期待値と現在地のギャップが広がるようだと、苦しくなる。その点、格付けだけを考えれば、もっとスムーズな勝利が期待される1、2回戦で、思うようにいかなくても我慢強く戦えたのは光明だ。

「体力的にきつくなるので、2ゲームで抑えたい気持ちもありましたけど、やっぱり1日の試合を頑張りたいというのが目標です」と、宮崎は2回戦後に話していた。

「だんだん、自分のプレーを取り戻してきた感じ。自分の中でのよいプレーには、まだまだほど遠いけど、本当に悪くて迷っていた時期よりも、今日はすごく、よい方向に成長できているかなと感じました」

 より早く、より高く躍進する宮崎の姿を期待する人は、少なくない。もしかすると、上位に進めていない6月以降の状態は、停滞や伸び悩みに見えるかもしれない。だが、それもステップアップに必要な経験なら受け入れ、乗り越えるしかない。

 宮崎はこれまで足早に成績を伸ばしてきた。高校3年の2024年に日本A代表に昇格。同年3月にオルレアン・マスターズでBWF(世界バドミントン連盟)ワールドツアー大会を初優勝。9月の香港オープンでは、もうひとつ格上のスーパー500で4強入りし、さらに最上級スーパー1000の中国オープンで準優勝している。

 2024年1月に39位だった世界ランクは、今年1月に7位まで上昇。

国際的にも注目される存在となった。
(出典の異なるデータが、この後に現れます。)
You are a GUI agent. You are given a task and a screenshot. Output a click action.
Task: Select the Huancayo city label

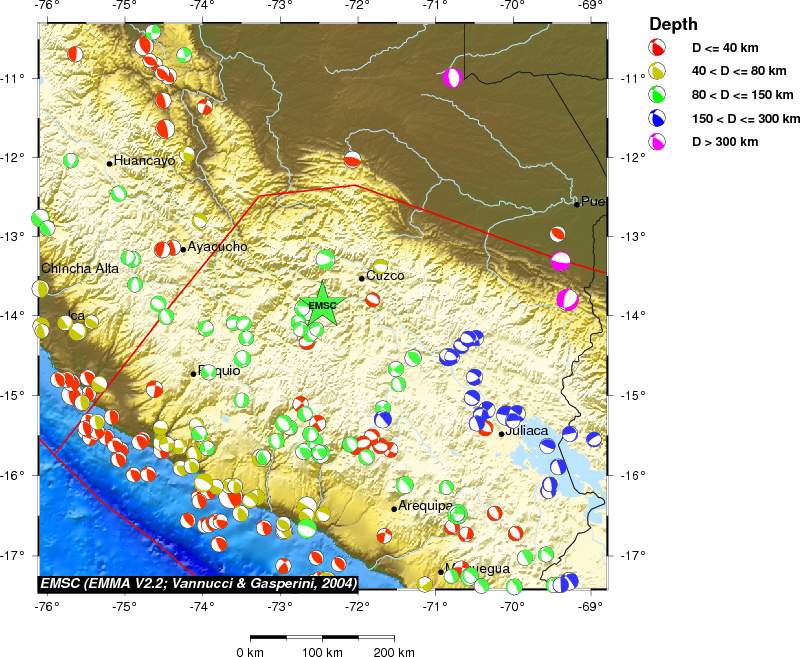pyautogui.click(x=144, y=160)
勢いは今年序盤も続いていたが、6月以降はシード同士の対決にたどり着かず、思いきったプレーが影を潜めていた。優勝を目標に掲げた7月のダイハツジャパンオープンも、2回戦敗退だった。世界選手権に関しては「ひとつの大きな大会とは考えているんですけど、まだまだ結果も出していない。すごく大事な大会と思いすぎるのもよくないというか、自分自身にプレッシャーをかけてしまう。とりあえず、1試合1試合、頑張りたい」と直前合宿で話していた。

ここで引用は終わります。